The new rules would have the force of law and would make it harder to extend permanently some tax cuts -- especially on large estates and middle-class tax filers threatened by the alternative minimum tax -- that expire at the end of this year.

Lawmakers would be able to extend President Bush's middle-class tax cuts past their expiration a year from now even though they would add another $1.4 trillion to the debt over the next decade. But the top rate for individuals making more than $200,000 and couples earning over $250,000 would rise from 35 percent to 39.6 percent.

Extended unemployment benefits for the long-term jobless coming to a vote next month may also be exempt at a cost of tens of billions dollars more.

Republicans generally opposed the rules as a recipe for tax increases. There had been a few GOP supporters in the past, but Republicans who had voted for the rules in earlier years switched their positions and opposed them.

They included John McCain of Arizona, facing a primary battle with former Rep. J.D. Hayworth, who's winning support from conservative anti-tax "tea party" activists.

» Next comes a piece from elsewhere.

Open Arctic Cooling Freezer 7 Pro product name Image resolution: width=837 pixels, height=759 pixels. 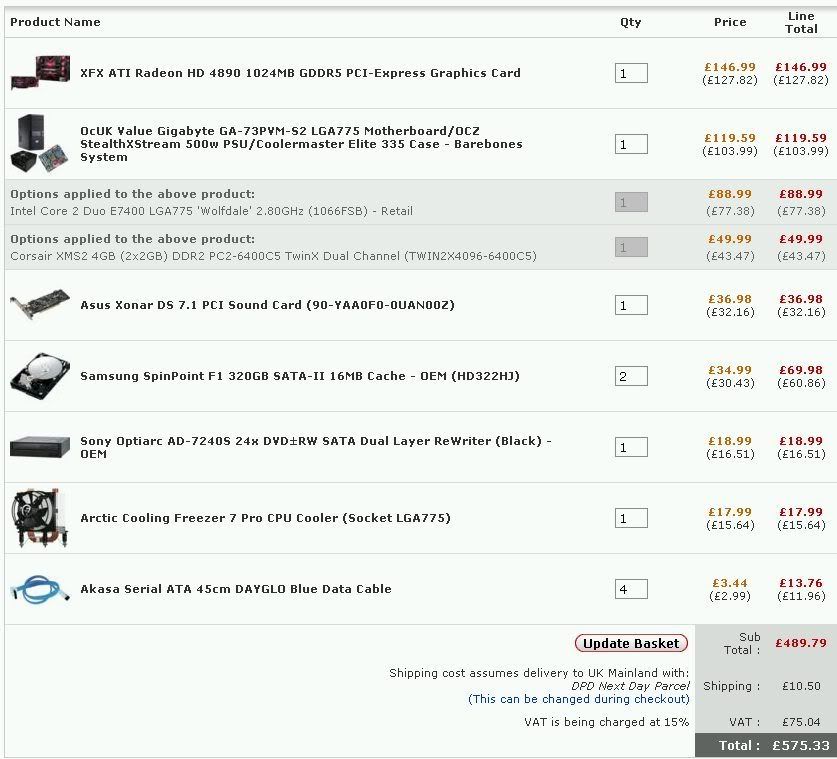point(265,518)
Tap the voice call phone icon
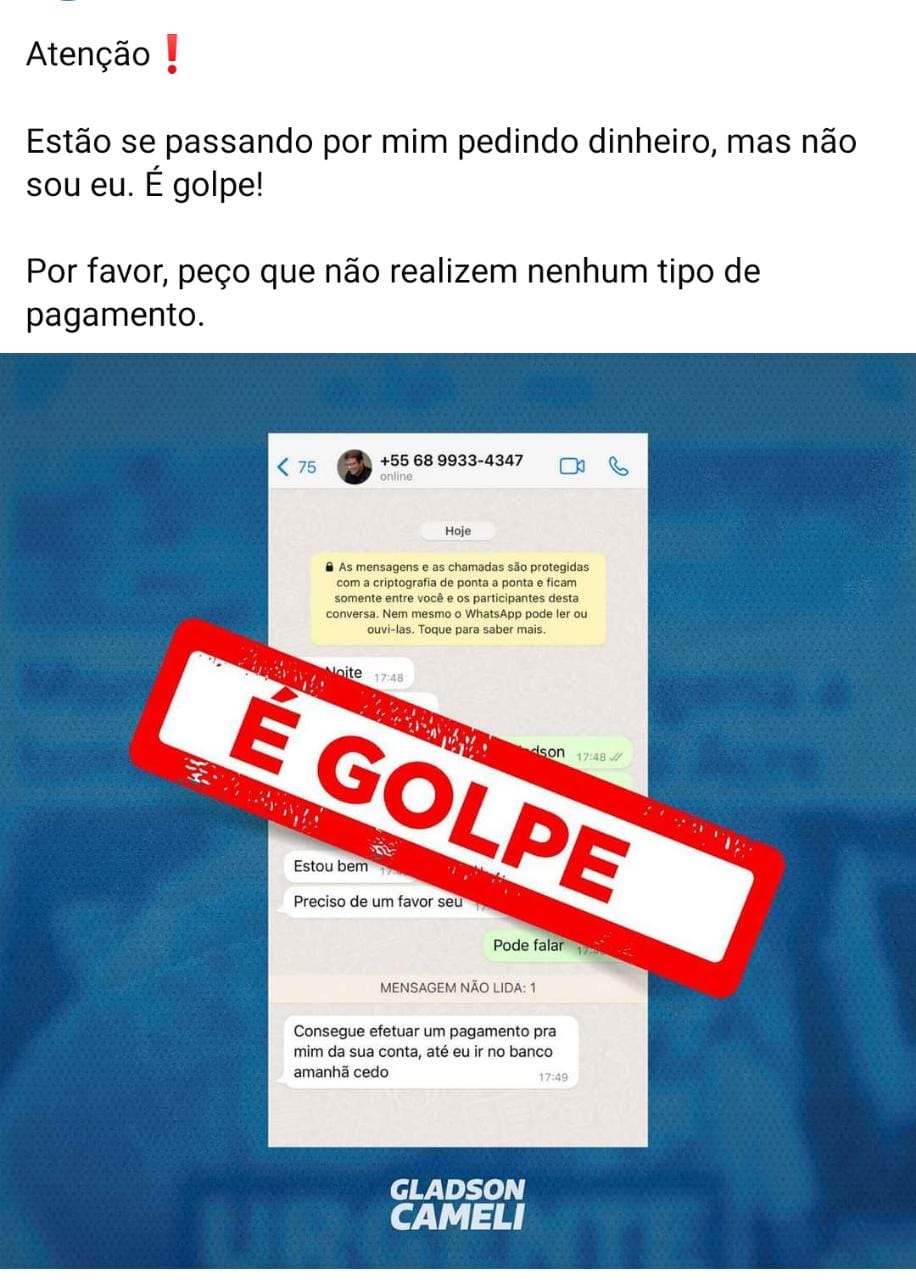 (x=619, y=466)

Obama's promise to name a bipartisan deficit task force promises to have less of an impact.

Unlike a proposal rejected this week that would legally bind Congress to vote on a commission's plans, there's no way to force the Senate to take a vote on the panel's recommendations. Those would likely blend tax increases with painful spending curbs to programs like Medicare, Medicaid and Social Security -- which would probably die as a result of a filibuster.